What to produce
From the line that contains "Delete layer using" to the last line of the data, every line is to be transcribed exactly; no other line is to be included.

Stored items
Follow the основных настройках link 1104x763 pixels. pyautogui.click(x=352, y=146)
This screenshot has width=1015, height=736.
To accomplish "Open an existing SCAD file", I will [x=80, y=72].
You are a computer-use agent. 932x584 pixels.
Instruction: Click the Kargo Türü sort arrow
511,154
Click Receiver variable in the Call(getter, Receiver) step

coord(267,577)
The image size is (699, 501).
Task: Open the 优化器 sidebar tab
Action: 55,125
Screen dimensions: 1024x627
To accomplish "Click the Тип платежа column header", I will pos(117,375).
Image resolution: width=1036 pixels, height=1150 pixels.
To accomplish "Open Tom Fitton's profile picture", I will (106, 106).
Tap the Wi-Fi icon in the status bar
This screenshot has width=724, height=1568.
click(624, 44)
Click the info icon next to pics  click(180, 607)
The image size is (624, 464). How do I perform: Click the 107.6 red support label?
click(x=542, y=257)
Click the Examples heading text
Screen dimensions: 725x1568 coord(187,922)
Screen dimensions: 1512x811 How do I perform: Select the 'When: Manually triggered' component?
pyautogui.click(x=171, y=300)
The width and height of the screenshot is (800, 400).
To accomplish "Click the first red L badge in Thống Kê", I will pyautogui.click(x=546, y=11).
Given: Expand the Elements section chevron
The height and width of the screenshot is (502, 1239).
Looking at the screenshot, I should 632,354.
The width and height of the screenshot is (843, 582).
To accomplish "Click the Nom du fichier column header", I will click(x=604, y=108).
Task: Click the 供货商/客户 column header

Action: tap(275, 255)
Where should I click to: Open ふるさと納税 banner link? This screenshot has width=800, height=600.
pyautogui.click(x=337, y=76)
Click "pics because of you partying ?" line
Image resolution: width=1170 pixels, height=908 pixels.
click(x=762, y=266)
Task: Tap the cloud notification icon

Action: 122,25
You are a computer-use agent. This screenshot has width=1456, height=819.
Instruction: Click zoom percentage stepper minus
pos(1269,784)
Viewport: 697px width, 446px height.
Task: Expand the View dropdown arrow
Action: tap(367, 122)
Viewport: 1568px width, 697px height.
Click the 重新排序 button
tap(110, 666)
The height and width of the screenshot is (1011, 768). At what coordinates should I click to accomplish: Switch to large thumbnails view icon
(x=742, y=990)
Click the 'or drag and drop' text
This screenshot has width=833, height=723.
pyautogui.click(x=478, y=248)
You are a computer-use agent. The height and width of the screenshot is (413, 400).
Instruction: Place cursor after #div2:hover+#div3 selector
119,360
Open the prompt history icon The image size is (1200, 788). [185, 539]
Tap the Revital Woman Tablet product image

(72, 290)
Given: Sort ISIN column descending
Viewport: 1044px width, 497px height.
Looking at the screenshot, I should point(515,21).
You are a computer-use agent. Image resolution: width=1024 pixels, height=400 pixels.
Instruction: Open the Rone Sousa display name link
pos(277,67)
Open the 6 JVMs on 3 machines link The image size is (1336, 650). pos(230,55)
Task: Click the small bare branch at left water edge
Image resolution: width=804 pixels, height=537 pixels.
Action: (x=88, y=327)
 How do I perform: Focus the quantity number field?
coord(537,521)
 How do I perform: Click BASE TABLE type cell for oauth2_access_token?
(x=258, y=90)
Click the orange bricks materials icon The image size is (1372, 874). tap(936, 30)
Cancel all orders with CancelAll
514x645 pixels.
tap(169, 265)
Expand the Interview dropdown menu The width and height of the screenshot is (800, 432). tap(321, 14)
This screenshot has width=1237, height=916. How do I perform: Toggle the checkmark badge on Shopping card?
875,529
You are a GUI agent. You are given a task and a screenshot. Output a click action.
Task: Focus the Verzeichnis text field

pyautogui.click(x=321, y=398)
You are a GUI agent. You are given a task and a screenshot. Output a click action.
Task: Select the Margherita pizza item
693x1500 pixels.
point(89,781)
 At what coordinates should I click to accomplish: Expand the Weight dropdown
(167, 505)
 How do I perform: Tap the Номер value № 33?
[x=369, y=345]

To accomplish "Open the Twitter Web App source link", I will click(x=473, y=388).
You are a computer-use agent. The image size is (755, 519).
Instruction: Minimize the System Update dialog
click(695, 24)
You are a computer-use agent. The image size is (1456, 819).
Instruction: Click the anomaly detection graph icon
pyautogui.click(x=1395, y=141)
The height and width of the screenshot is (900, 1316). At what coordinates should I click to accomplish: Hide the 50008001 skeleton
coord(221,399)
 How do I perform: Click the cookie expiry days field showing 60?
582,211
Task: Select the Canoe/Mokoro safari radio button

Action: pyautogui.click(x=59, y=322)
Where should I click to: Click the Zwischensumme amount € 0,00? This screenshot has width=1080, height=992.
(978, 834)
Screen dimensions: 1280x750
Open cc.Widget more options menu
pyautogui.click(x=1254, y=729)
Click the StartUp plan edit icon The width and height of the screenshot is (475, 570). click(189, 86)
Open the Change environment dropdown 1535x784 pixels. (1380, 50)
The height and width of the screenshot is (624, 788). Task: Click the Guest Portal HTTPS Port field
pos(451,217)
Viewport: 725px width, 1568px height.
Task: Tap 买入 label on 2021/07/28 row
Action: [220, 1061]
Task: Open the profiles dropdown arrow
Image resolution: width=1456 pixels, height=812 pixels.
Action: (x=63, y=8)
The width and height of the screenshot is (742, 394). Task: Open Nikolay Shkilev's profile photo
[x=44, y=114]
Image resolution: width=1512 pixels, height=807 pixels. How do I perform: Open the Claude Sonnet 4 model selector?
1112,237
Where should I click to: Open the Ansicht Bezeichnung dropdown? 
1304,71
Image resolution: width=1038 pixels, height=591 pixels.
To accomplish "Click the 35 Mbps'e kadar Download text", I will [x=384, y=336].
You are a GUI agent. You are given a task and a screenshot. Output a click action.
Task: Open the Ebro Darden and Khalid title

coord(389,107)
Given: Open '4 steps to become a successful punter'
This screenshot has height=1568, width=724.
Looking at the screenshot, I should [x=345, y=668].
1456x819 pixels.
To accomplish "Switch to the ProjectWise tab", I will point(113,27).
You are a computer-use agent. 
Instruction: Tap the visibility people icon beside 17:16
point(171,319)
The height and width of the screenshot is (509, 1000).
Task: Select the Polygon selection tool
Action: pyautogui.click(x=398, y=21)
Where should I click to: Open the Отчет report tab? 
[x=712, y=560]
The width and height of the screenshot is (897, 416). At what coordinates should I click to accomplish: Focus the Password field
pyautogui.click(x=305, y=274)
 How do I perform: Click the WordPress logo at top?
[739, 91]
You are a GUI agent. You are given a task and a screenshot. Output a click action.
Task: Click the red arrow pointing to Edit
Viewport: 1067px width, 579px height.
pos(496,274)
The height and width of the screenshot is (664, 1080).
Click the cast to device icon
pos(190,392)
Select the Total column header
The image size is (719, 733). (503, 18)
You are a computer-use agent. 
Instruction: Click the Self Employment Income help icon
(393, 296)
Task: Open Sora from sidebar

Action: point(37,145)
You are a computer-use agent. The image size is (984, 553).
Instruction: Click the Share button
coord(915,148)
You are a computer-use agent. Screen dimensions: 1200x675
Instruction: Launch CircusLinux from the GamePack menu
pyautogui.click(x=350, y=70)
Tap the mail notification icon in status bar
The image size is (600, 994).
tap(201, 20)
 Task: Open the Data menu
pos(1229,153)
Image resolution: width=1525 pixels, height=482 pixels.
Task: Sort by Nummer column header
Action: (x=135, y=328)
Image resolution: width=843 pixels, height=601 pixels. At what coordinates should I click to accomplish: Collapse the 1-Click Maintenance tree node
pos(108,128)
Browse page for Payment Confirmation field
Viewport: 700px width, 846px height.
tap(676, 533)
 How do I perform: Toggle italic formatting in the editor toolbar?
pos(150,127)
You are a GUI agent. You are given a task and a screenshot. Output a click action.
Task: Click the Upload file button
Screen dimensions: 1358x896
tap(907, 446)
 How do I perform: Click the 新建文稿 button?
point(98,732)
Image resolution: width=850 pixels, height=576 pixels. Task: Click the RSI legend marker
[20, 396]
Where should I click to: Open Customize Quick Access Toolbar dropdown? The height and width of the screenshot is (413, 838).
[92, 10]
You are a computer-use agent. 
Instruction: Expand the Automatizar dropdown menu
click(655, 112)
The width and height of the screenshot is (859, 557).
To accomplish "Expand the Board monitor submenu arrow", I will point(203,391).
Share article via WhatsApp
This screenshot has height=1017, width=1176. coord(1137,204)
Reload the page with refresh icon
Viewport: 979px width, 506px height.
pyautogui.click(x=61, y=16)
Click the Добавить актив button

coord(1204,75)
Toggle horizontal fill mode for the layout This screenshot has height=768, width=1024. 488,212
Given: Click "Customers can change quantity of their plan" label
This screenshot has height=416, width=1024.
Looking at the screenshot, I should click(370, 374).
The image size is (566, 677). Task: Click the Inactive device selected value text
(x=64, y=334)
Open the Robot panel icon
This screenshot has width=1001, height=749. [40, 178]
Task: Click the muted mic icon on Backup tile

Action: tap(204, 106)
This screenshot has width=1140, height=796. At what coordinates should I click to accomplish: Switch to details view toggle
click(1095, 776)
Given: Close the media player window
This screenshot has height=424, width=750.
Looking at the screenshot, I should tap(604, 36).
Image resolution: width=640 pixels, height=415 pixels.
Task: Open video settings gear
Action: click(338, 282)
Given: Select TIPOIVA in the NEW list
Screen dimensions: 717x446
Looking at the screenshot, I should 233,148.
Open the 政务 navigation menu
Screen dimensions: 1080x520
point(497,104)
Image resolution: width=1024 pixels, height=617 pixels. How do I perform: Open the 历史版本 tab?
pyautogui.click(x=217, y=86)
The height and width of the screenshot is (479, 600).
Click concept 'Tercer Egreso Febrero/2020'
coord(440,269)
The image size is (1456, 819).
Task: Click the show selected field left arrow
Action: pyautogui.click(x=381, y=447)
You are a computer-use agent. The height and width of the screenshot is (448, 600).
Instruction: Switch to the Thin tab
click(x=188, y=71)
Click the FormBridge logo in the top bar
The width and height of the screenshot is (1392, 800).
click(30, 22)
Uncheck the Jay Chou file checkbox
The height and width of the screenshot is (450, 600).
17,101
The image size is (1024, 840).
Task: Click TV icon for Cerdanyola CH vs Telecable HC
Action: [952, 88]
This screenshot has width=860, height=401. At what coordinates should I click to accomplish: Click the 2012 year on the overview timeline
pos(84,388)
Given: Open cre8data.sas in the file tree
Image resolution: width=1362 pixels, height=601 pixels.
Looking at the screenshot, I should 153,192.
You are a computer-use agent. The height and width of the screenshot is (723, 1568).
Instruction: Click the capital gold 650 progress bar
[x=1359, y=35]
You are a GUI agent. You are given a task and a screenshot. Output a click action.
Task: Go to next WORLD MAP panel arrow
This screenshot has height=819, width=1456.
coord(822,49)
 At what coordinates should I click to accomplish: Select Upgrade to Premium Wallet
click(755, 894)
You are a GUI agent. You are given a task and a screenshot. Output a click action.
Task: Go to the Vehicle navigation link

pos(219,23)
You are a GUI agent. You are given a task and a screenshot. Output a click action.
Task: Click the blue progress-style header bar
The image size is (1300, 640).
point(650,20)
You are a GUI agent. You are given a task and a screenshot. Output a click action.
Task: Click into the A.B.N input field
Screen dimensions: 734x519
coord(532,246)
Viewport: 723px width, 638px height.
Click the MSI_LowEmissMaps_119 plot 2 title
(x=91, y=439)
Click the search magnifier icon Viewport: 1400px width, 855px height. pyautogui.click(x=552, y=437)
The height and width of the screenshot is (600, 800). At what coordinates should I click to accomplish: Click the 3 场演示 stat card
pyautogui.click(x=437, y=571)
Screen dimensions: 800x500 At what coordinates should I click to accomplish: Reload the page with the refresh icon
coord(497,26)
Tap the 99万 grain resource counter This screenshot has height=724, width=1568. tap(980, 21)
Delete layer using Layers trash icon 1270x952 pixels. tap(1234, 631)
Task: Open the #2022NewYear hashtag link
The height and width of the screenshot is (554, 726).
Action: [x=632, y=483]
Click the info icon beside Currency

Task result
Delete layer using Layers trash icon 1270x952 pixels. tap(1234, 631)
Task: Open the #2022NewYear hashtag link
The height and width of the screenshot is (554, 726).
Action: [x=632, y=483]
Click the info icon beside Currency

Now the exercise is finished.